The Angelic Villas of Bidadari (Bali)


Bidadari Villas at Ubud is a Balinese destination in and of itself.  It is, at once, a physically amazing place.  Lush, beautifully landscaped grounds surround opulently appointed private townhomes, perfect for a romantic stay or better yet a honeymoon.

Setting Sun from Our Villa

Artistic Accents Abound

As its name implies – “Angel,” Bidadari certainly holds a lease on a little corner of heaven here on earth.  As a high-end resort, it is a unique place by which the remote nature of Bali can best be experienced.  The amazing panoramic views, the unique, spacious and private villas, and an overly attentive staff make these accommodations worth every penny of a costly stay there.  Time melts away as guests are pampered and relaxed.  A stay here is a time of elegance.
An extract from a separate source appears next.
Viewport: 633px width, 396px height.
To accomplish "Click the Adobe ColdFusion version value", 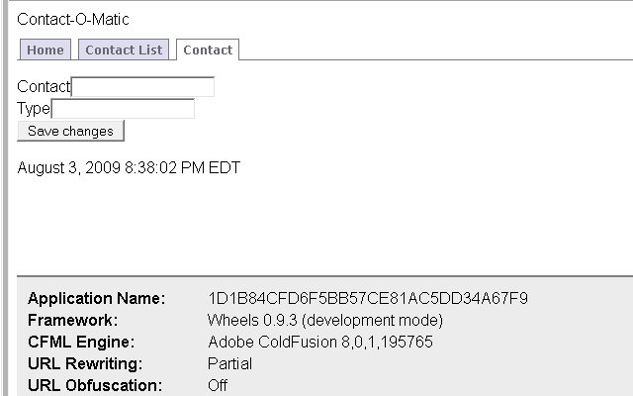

Evening Views from our Villa

Balinese Doorways

Drama in Stone

Jody and I quickly fell in love with not just our Villa, but of the place.  Bidadari is mystically located, nestled in a jungle ravine, where rice farmers tending their terraced fields can be enjoyed from each room’s private infinity pool, all overlooking the jungle canopy of the river valley below.  The property is beautifully constructed of the finest materials, situated vertically along a steep ridge, giving each room almost 100% privacy and unadulterated views.  Be forewarned though:  the spa is located all the way at the property’s bottom, and after one of the best massages you’ll have in your life, the climb back up to your room can be a challenge.

In-Room, Private Dining

Private Chef

Surprise Birthday Celebration

The bar for service at Bidadari is set and held to the highest standards, with a personable staff all around and private butler for every room on-call 24/7.  As corny as this may sound, the employees really do seem to possess a genuine desire to provide an exceptional experience at every turn.  Mr. Rana, the site’s manager, makes you feel as welcomed as family, and having our own butler, driver and maid which we personally got to know made us feel completely at home, even in the midst of such luxury.  Each detail of our stay at Bidadari was simply a perfect balance of extravagance, relaxation, and service.

Delicious Room Service

The staff at Bidadari arranged for a diver on multiple days for us, an employee of the resort who was local to the area and spoke very good English.  The vehicles provided are well maintained, and the driver provides welcomed cold bottles of water between stops and sarongs which are required at most temple visits.

Open-Air Breakfast

Breakfast is served each morning open-air in a shaded living area by your secluded pool, and featured fresh fruits and a menu to order set the evening prior.  But it was the “special” meals we ordered which were so unforgettable.  On one occasion, we requested the local grilled sampler of local fare and favorites.  For this meal, a formal dining area was set in our villa, and a grill and private chef actually cooked out meal there not far from our table-side!

Romantic Dinner for Two

The food service at Bidadari will surprise and delight.  Personal and friendly Butlers provide gracious service for each room service menu.  All dining is private and luxurious, delivered to and served in your private villa.  Dining is open-air, complete with stunning vistas of the Ubud valley spied over your private pool.  The chefs at Bidadari source their produce, delivered daily, locally from Ubud Markets, and the room-service menu includes a wide array of Indonesian specialties and a fusion of other international foods.  To compliment the food, a wide array of wines is also offered, including selections from Australia, South Africa, Chile and New Zealand.  And, of course, to help pass the time, a full range of cocktails are just a phone call away.

Dinner in our Room

On another occasion, we decided to pamper ourselves (and to help celebrate Jody’s birthday) and ordered their romantic dinner for two.  Coming “home” after a day of touring we found our villa decorated with rose petals and candles, which really set the ambiance for the rest of our evening.  Needless to say, the food at Bidadari is exceptional, personal, and hand-crafted to order.

Romance

An amazing aspect of a stay at Bidadari is that you truly can feel like the only guests on property.  Given the private dining and pools, limited number of rooms (6 total), and the gated nature of each villa, only on very few occasions did we see anyone else…besides the staff.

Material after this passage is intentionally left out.